April 11, 2024

Head of Product Strategy

What’s happening with AI Networking & the UEC?

The Ultra Ethernet Consortium (UEC), part of the Linux Foundation’s Joint Development Foundation, was formed in July 2023 by a group of 9 mega-companies with the purpose of building a complete Ethernetbased solution for AI networking. 

What’s happening with AI Networking & the UEC?

In October 2023, the UEC added tens of additional companies to its members list, making it the fastest growing consortium in the history of the LF.

So, what is the UEC all about and where is it going? Here’s the personal view of a 25-year veteran of the telecommunications industry.

To learn more download the white paper
Utilizing Distributed Disaggregated Chassis (DDC) for Back-End AI Networking Fabric

What is the Ultra Ethernet Consortium about?

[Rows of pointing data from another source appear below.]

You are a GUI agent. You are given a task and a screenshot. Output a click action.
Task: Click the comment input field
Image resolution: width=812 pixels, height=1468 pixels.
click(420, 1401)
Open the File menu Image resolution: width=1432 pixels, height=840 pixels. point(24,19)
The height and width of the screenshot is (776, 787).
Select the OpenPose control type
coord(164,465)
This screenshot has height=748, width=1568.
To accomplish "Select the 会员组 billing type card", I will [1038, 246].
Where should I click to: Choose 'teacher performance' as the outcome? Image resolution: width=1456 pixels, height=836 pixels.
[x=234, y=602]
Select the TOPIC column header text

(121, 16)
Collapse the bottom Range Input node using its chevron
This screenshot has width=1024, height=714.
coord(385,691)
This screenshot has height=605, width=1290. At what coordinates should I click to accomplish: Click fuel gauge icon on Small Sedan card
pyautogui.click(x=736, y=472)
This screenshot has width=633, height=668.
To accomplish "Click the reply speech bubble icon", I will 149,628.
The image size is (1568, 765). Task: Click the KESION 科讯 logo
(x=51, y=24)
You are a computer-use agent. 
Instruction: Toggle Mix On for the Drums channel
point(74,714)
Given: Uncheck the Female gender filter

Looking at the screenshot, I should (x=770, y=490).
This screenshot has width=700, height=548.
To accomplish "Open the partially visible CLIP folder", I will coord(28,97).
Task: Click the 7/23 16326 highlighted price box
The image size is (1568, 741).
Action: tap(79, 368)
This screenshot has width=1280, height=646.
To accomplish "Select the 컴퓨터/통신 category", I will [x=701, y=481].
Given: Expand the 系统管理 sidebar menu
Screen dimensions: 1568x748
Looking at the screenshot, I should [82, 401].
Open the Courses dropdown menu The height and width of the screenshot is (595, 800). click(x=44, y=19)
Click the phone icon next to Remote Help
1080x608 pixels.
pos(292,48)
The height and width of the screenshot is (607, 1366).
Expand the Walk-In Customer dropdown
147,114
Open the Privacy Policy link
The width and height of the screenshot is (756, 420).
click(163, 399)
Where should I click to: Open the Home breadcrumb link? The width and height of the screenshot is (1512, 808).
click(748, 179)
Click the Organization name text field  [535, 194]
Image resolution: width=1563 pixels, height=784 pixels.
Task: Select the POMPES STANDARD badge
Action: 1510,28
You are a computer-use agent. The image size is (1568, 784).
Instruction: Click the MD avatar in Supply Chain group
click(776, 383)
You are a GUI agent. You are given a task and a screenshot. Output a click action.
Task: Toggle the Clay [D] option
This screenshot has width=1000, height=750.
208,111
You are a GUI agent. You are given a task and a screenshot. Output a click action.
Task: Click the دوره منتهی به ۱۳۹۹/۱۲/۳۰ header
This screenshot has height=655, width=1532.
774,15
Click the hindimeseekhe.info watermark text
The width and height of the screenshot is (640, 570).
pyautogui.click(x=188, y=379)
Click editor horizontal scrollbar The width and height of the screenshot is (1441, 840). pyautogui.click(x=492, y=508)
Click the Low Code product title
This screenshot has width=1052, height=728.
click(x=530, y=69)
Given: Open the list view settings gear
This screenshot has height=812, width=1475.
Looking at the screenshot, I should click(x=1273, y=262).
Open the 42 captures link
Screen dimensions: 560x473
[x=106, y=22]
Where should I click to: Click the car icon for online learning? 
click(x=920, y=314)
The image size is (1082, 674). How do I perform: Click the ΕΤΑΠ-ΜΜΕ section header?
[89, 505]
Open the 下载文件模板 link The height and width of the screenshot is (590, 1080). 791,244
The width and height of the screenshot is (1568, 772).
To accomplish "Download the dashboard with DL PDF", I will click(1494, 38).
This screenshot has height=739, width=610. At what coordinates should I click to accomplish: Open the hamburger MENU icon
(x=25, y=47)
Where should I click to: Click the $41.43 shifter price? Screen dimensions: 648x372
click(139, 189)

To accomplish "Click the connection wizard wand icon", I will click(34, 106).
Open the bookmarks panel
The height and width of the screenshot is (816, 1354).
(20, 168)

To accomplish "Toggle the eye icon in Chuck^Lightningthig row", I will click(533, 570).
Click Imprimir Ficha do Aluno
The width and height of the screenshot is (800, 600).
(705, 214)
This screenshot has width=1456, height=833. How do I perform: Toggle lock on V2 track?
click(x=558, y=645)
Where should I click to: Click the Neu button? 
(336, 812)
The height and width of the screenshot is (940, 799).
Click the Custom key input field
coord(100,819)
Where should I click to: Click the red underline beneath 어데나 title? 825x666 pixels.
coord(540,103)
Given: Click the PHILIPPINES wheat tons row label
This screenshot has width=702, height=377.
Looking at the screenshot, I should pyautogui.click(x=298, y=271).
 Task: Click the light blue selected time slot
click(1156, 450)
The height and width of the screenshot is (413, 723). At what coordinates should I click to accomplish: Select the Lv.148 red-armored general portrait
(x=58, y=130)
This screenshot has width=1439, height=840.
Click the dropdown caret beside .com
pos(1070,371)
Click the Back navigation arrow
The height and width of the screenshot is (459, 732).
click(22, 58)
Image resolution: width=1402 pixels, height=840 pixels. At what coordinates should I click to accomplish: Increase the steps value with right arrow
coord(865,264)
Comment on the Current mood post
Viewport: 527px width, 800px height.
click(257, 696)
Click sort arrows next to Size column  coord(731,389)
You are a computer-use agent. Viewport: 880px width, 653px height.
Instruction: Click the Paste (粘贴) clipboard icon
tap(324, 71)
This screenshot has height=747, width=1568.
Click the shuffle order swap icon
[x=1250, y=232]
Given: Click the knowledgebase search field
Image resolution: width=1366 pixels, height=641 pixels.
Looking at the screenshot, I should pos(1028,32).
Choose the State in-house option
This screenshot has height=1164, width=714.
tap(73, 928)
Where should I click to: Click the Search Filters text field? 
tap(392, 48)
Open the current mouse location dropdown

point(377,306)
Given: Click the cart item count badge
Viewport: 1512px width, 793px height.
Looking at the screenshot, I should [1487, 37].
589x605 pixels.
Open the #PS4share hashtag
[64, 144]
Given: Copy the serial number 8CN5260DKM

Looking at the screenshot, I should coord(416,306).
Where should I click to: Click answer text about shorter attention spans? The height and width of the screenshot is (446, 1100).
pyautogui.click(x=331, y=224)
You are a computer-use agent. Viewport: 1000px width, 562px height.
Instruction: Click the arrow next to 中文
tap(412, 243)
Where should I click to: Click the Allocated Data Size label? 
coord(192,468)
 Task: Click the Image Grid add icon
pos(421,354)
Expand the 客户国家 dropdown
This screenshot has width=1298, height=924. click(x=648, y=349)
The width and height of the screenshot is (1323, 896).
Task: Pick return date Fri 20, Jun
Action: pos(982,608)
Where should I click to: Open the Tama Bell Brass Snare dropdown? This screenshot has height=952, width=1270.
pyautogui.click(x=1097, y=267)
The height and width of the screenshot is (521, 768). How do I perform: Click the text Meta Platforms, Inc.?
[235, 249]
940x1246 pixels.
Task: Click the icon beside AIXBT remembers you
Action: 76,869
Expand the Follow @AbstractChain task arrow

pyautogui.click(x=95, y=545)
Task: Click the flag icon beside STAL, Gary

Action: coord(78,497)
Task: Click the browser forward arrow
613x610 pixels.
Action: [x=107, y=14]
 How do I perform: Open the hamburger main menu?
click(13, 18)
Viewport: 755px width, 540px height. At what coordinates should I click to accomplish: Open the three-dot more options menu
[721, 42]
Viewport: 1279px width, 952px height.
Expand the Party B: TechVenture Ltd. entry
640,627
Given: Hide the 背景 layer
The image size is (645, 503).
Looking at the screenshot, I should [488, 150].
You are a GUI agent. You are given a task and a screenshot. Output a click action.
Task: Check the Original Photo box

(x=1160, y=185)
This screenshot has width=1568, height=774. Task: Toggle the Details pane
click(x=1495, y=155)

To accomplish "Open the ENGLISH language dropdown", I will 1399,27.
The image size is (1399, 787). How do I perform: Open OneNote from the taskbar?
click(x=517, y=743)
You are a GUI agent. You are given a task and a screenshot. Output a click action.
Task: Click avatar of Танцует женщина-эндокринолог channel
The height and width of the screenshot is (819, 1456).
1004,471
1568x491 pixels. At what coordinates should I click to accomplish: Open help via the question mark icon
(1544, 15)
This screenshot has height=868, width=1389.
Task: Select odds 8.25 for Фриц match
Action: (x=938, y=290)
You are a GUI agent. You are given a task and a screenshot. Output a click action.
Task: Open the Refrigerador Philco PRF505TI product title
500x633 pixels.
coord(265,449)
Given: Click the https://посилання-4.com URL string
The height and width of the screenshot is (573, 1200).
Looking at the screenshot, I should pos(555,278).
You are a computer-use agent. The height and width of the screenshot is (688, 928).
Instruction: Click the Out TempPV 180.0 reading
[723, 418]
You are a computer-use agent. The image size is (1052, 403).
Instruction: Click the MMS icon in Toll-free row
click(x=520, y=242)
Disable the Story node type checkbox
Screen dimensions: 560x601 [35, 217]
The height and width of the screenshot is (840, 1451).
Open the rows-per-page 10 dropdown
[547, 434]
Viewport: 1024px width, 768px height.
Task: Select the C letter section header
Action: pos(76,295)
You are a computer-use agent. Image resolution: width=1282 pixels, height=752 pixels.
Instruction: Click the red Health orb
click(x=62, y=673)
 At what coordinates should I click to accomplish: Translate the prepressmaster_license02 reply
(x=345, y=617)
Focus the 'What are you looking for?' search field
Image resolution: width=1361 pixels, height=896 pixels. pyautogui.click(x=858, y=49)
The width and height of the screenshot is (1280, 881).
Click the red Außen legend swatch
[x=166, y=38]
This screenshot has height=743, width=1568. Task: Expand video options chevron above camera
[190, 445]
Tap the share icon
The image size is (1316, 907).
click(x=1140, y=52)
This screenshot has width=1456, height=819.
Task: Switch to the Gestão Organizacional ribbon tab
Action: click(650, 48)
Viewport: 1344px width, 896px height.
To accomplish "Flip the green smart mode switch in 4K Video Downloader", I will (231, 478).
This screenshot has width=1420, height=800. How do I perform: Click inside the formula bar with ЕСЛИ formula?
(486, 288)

Arista, AMD, Broadcom, Cisco, Eviden, HPE, Intel, Meta, and Microsoft. The king and queen of CPU and GPU challengers, the king, prince and duke of Ethernet networking, a prime integrator to tie it all up, probably the two largest consumers of Ethernet equipment, and an international French player to make it a global effort. Any two of these names in a consortium is probably a good indication that it’s on the right path. Such a select group creates so much gravity that fear of missing out (FOMO) starts to kick in.

But seriously, there’s a real challenge here to tackle. And there’s a lot of gain on the table to be collected, both as a vendor and a consumer of the new technology.

Ethernet has always been the protocol of choice for telecommunications. Esoteric technologies like ATM, frame relay, Fibre Channel, InfiniBand and others had their 15 minutes of glory in certain niche applications. Yet it was always Ethernet that stepped up, evolved and outpaced these alternatives to maintain its reign as the king of networking.

What we see in artificial intelligence (AI) is something different. InfiniBand, a niche protocol implemented by a single vendor over the last decade, has within a year grown out of its niche by an order of magnitude and is not showing any signs of slowing down. It’s safe to say that Ethernet would have made the right steps towards overcoming InfiniBand in the AI space. Yet with Ethernet’s historical pace of change, it could take a decade to catch up. Given the speed of the AI market, I would not even risk guessing what will happen 10 years from now. So there is a clear call to accelerate Ethernet evolution – and the UEC is set to doing exactly that.

How is the Ultra Ethernet Consortium going?

From my “seasoned veteran” point of view, tens of engineers and architects, including some of the industry’s best, are putting in a real effort. The UEC is fully dedicated to building something that really works, is feasible to implement, is easily testable, solves the right problems, and gives a positive outcome towards the known and somewhat unknown future. All opinions are heard, every idea is investigated, and no stone is left unturned during the process of the working groups setting up the right definitions.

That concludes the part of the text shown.